--- EXCERPTED RECORDS Enclosed Below ---

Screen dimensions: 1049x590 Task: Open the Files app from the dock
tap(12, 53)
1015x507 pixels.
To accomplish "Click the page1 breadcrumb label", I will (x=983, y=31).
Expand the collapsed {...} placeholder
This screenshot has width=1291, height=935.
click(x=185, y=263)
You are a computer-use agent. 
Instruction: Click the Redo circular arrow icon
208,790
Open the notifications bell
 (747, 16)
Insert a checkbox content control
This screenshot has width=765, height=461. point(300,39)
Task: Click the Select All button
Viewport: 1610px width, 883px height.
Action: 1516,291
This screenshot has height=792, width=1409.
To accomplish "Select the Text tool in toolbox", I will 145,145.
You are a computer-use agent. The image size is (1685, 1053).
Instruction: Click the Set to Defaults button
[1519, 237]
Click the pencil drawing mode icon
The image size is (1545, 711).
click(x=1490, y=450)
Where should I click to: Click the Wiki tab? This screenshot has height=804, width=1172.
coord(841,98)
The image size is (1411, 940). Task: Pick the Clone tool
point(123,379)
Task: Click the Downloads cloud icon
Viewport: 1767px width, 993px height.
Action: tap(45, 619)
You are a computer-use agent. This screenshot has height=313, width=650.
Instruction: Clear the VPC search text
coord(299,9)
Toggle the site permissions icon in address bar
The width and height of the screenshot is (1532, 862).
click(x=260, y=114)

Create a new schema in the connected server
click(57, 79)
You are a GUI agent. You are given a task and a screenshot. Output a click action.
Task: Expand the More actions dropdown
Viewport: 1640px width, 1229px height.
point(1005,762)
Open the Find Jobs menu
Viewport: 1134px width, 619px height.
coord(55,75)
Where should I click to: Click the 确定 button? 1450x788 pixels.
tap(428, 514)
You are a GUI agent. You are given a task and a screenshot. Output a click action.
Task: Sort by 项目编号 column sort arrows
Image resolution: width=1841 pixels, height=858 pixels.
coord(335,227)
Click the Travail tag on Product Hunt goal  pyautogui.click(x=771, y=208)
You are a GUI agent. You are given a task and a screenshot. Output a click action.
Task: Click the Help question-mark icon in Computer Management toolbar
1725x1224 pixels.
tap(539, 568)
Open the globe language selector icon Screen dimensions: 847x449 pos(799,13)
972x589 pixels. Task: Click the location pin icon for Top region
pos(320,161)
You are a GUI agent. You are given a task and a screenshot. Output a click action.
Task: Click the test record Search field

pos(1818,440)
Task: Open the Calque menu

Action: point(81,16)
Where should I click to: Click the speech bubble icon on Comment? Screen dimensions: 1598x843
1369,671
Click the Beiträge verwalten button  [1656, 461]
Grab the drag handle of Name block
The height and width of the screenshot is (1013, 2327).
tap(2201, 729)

--- End of Enclosed EXCERPTED RECORDS ---

__AIM OF THE TASK__
Begin with the line that contains "Click the Beiträge" and quote each line after it exactly, stopping after the last line of the data.

__TASK RESULT__
Click the Beiträge verwalten button  [1656, 461]
Grab the drag handle of Name block
The height and width of the screenshot is (1013, 2327).
tap(2201, 729)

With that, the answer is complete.